チーム制と各人の責任の明確化は徐々に成果を上げていった。
みなみは、各人の仕事が組織(野球部)の成果に結び付いていることを実感させるために情報のフィードバックを欠かさなかった。
例えばロードワークならば成績の推移を記録し、グラフ化して渡すようにした。チームの成績もそうだし各部員の成績についてもそうした。
成果についての情報を積極的に与えることで彼らの責任をより明確にさせた。
それに付随して勉強会も開催した。どうすれば成果を上げることができるか考えさせた。
こうした取り組みが成果を上げ出し、みなみはマネジメントを次のステップに進ませることを決意した。
「マーケティングだけでは企業としての成功はない。‥‥したがって企業の第二の機能はイノベーションすなわち新しい満足を生み出すことである。
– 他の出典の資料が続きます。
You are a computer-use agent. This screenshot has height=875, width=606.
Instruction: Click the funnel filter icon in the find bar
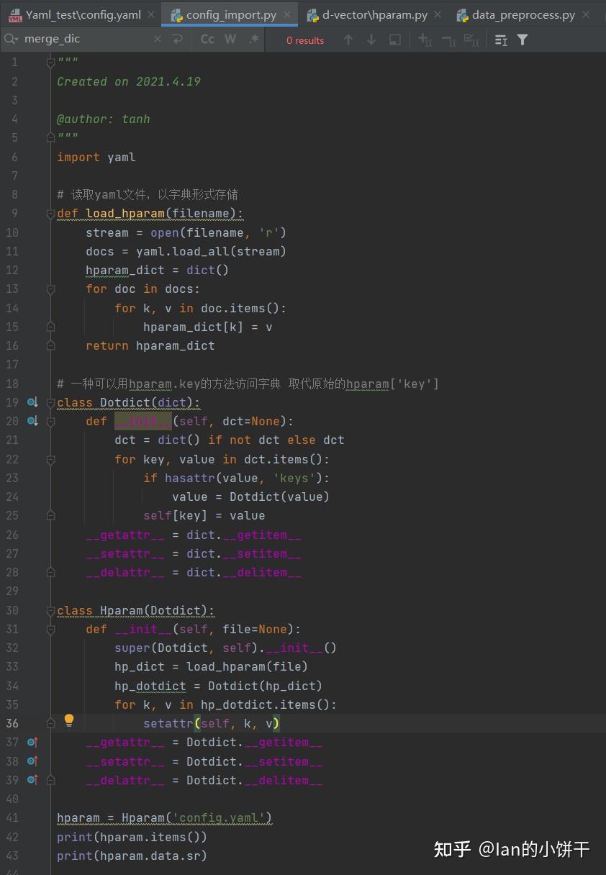(x=523, y=40)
」
イノベーションこそみなみが次に取り組む課題であった。
「イノベーションとは科学や技術そのものではなく価値である。組織の中ではなく組織の外にもたらす変化である。イノベーションの尺度は外の世界への影響である。」
「イノベーションの戦略は既存のものはすべて陳腐化すると仮定する。」
頭の切れる後輩マネジャーの文乃は、高校野球においてすでに陳腐化しているものは「送りバント」と「ボール球を打たせる投球術」であると考えた。
この二つの常識的戦術を捨てることで野球部にイノベーションを起こすことを提案し、加地監督に了承を得た。
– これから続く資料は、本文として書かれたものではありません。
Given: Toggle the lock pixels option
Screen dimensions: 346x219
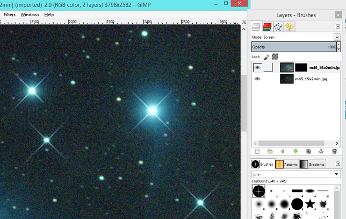Looking at the screenshot, I should point(266,56).
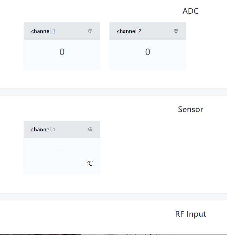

「送りバント」は打高投低の著しい現代野球にそぐわなくなっていると考えた。
「ボール球を打たせる投球術」は投球の切れや勢いを失わせるため投手の伸び悩みを招いていた。
この作戦は『ノーバント・ノーボール作戦』と名付けられた。
高校野球のイノベーションのあり方がこうなるとは思いもよりませんでした。イノベーションの意味が非常に分かりやすく伝えられていると思います。
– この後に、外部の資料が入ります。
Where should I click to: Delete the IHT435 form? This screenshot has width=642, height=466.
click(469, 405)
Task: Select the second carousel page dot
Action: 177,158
どのような仕事であっても常識を疑って今までのやり方がすでに時代遅れになっていないか検討しなければいけないということです。
私は昔の感覚しかもっていなかったので、現代野球が打高投低になっているのは知っていましたが、そこから「ノーバント・ノーボール作戦」が導かれるとは考えもしませんでした。
ドラッカーの原則を普段から意識している人間でも、刷り込まれた常識の問題点にはなかなか気がつかないものです。
話は跳びますが、幕末ドラマで尊王攘夷(天皇を尊び外国船を打ち払って鎖国する)が当時の常識であったことが思い起こされました。現代からみれば全く無意味な考え方ですが、当時の人の大多数はそれが当たり前でしたので数々の悲劇が起きたわけですね。
固定観念の問題は人間社会の永遠の課題なのかも知れません。